Greta Thunberg lors de la Marche pour le climat

Minas Panagiotakis/Getty Images

Un sondage réalisé par YouGov en 2019 indique que les répondants britanniques sont plus inquiets au sujet de l’environnement depuis les dernières années, et c’est lors d’évènements majeurs, par exemple les vagues d’innondations qui ont eu lieu en 2014 ou la manifestation du groupe Extinction Rebellion en 2019, que les plus hauts taux d'anxiété ont été observés sur la courbe depuis 2010.

Selon Consoglobe, les jeunes Californiens serait 70% plus angoissés que ceux qui vivaient dans les années 50.

Le déni comme mécanisme de défense?

Paradoxalement, d'après le psychologue norvégien Per Espen Stoknes, certains ont plutôt recours au déni quand vient le temps d’aborder les changements climatiques afin de préserver leur équilibre mental.
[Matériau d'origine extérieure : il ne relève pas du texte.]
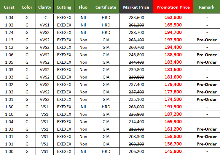Select Pre-Order remark beside price 156,700
The image size is (220, 155).
[x=207, y=144]
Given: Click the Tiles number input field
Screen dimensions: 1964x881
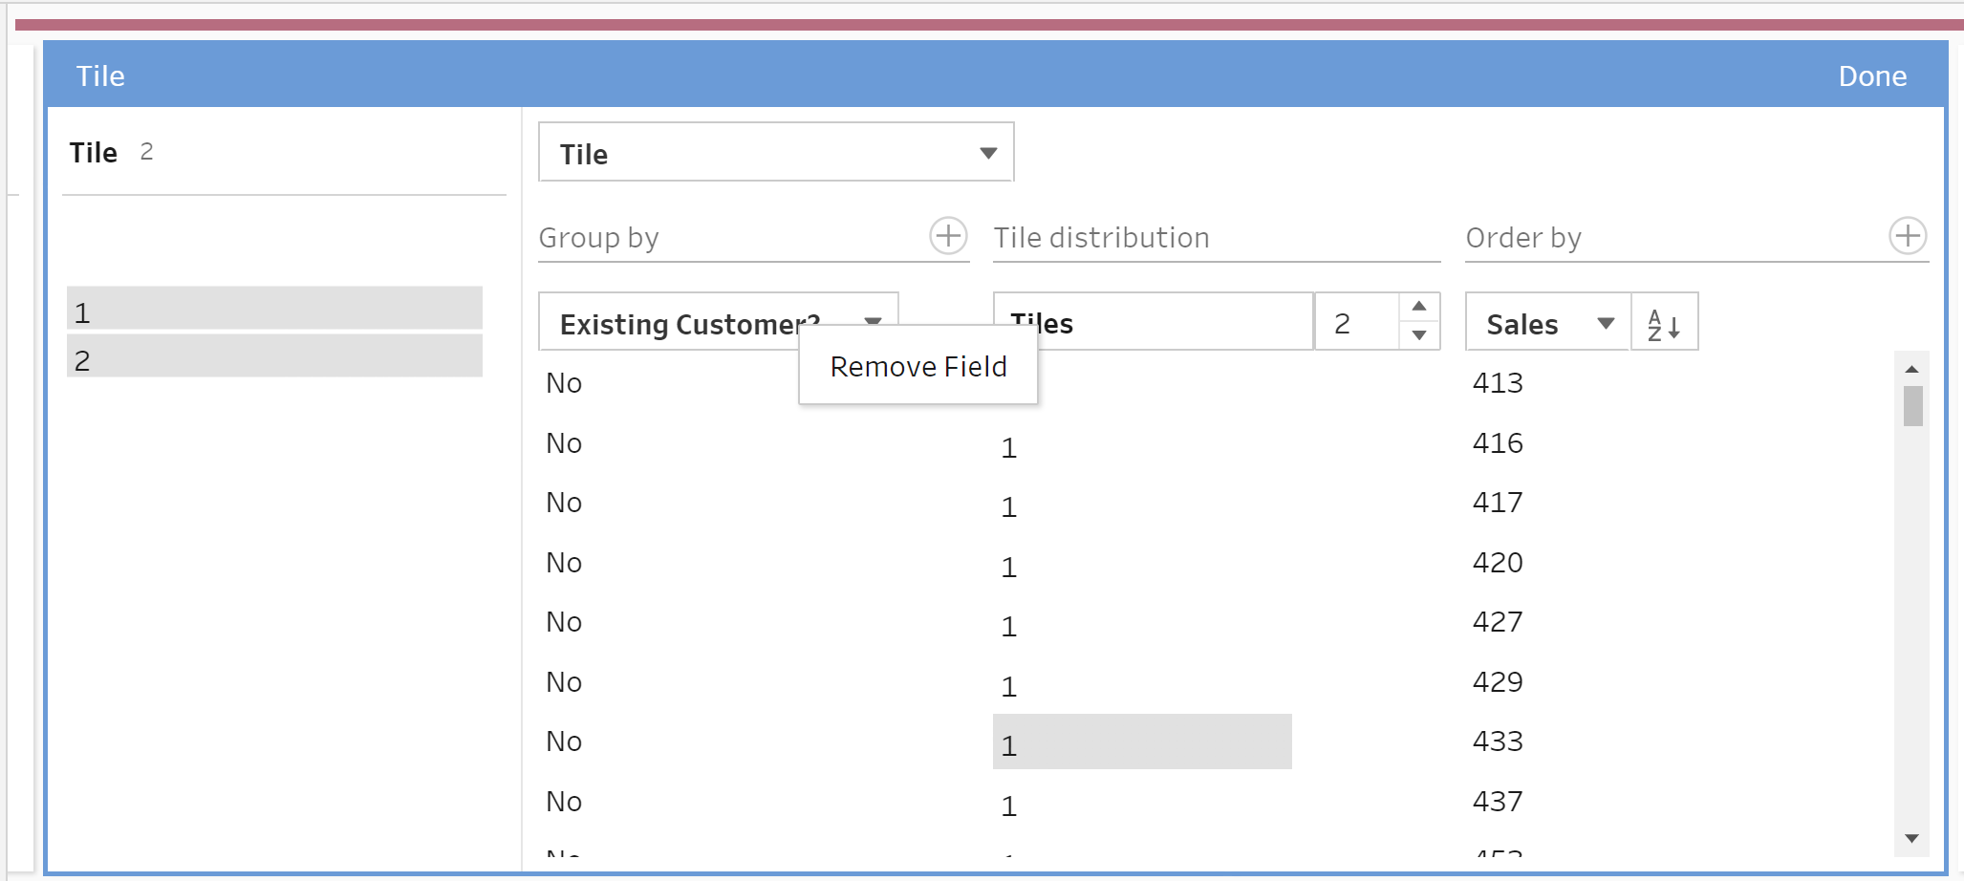Looking at the screenshot, I should click(x=1356, y=324).
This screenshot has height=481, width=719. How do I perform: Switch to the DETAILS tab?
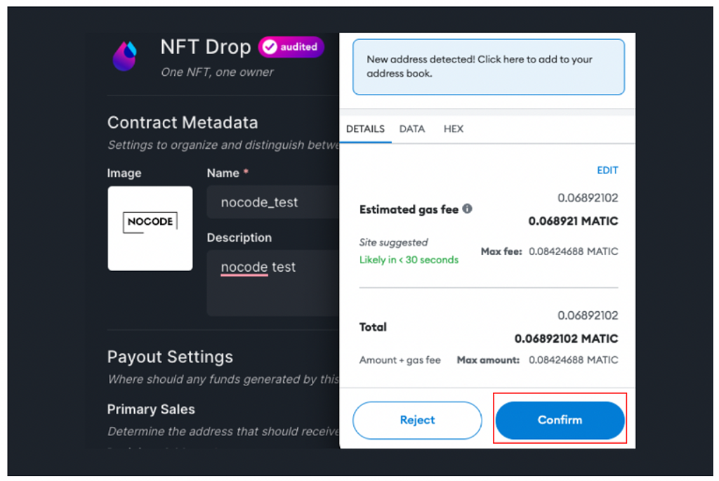(x=365, y=129)
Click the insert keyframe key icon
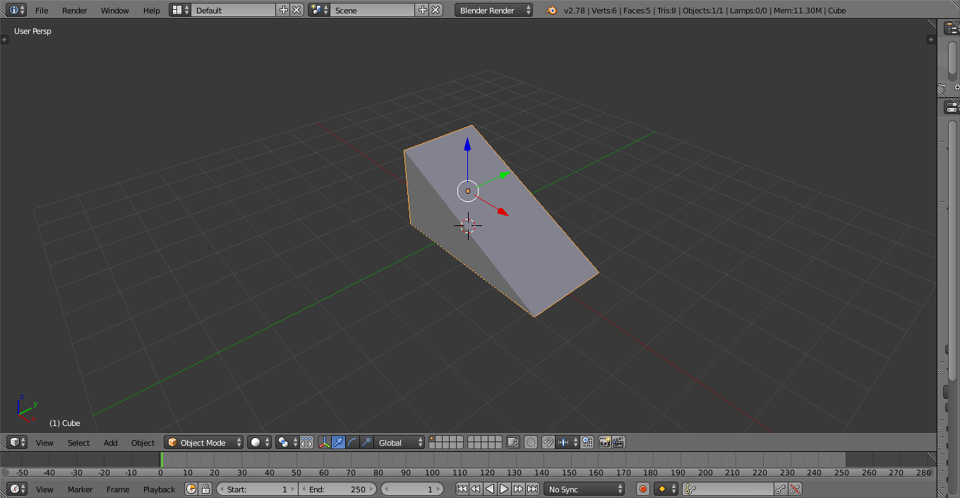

Le professionnel a analysé les taux d’inquiétude face aux changements climatiques depuis la fin des années 80 dans plus de 39 pays occidentaux, et a constaté que plus le niveau de certitude d’une urgence est présent, et moins les gens auraient tendance à se sentir concernés. L’idée de créer une distance entre nous et une menace – tant en termes de temps et d’espace – facilite le processus de déni.

Pancarte lors d'une manifestation pour l'environnement

Markus Spiske / UnSplash

Serait-il possible que plus on s'intéresse à l'environnement et plus on risque de devenir éco-anxieux? Dans certains cas, peut-être. Mais pour Andrée-Anne Brunet, des actions comme la Marche pour le climat qui a eu lieu le 27 septembre dernier lui font un grand bien. 

Je me sens plus calme, moins fâchée. Mon écoanxiété s’est transformée en encore plus d’actions posées concrètement dans mon quotidien.

–Andrée-Anne Brunet

Chose certaine, plus les écosystèmes seront perturbés et plus on risque d'entendre parler d'écoanxiété dans les prochaines années. Espérons qu'on trouvera des solutions tant environnementales que des ressources pour aider ceux aux prises avec cette angoisse écologique pas banale du tout.

Si vous croyez vivre de l'écoanxiété, consultez un professionnel de la santé qui pourra vous aider à trouver des pistes de solution pour mieux vivre avec les inquiétudes écologiques de notre époque.